--- ABOUT THIS EXERCISE ---
Search the data for the word "size" and copy each line that has it.

--- STUDY MATERIAL ---
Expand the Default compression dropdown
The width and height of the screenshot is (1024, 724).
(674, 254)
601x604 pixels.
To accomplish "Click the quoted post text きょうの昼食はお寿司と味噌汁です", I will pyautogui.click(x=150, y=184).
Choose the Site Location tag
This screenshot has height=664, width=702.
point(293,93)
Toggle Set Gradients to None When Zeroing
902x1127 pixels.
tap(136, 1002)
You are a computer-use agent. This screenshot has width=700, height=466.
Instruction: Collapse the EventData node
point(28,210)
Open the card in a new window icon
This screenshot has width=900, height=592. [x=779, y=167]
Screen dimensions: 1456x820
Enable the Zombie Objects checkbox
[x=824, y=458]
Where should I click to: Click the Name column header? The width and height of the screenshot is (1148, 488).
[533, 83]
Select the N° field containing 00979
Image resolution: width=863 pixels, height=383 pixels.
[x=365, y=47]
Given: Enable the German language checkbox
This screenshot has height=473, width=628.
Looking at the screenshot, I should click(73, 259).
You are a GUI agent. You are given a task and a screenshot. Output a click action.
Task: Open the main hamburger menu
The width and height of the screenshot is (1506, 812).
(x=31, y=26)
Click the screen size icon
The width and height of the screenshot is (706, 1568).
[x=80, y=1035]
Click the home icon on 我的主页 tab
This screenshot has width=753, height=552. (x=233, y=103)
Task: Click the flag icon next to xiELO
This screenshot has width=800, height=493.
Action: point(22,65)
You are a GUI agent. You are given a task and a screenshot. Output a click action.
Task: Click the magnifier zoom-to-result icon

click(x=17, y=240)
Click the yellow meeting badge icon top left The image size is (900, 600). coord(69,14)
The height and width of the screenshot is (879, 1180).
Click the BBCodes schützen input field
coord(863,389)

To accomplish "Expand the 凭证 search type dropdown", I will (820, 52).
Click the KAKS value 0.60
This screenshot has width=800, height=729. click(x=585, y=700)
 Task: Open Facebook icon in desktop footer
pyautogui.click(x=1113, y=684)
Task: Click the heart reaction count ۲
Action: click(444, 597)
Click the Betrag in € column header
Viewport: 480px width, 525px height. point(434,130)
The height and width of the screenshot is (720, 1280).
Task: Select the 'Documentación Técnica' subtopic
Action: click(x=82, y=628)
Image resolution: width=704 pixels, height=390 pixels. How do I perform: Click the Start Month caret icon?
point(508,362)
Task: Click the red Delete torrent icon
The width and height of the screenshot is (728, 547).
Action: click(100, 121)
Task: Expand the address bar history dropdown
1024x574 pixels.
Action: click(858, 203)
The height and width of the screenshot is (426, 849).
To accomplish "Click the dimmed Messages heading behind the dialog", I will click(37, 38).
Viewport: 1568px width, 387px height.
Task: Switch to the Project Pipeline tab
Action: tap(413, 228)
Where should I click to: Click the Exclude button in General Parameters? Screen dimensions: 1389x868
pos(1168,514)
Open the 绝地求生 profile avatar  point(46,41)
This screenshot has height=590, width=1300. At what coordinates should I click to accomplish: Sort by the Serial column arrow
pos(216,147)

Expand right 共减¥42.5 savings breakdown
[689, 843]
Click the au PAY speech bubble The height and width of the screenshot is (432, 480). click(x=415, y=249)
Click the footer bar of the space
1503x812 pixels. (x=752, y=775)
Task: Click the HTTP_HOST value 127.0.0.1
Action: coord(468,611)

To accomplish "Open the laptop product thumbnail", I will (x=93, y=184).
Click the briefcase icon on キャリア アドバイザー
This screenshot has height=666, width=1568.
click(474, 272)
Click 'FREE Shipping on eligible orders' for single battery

--- RESPONSE ---
Click the screen size icon
Click the yellow meeting badge icon top left The image size is (900, 600). coord(69,14)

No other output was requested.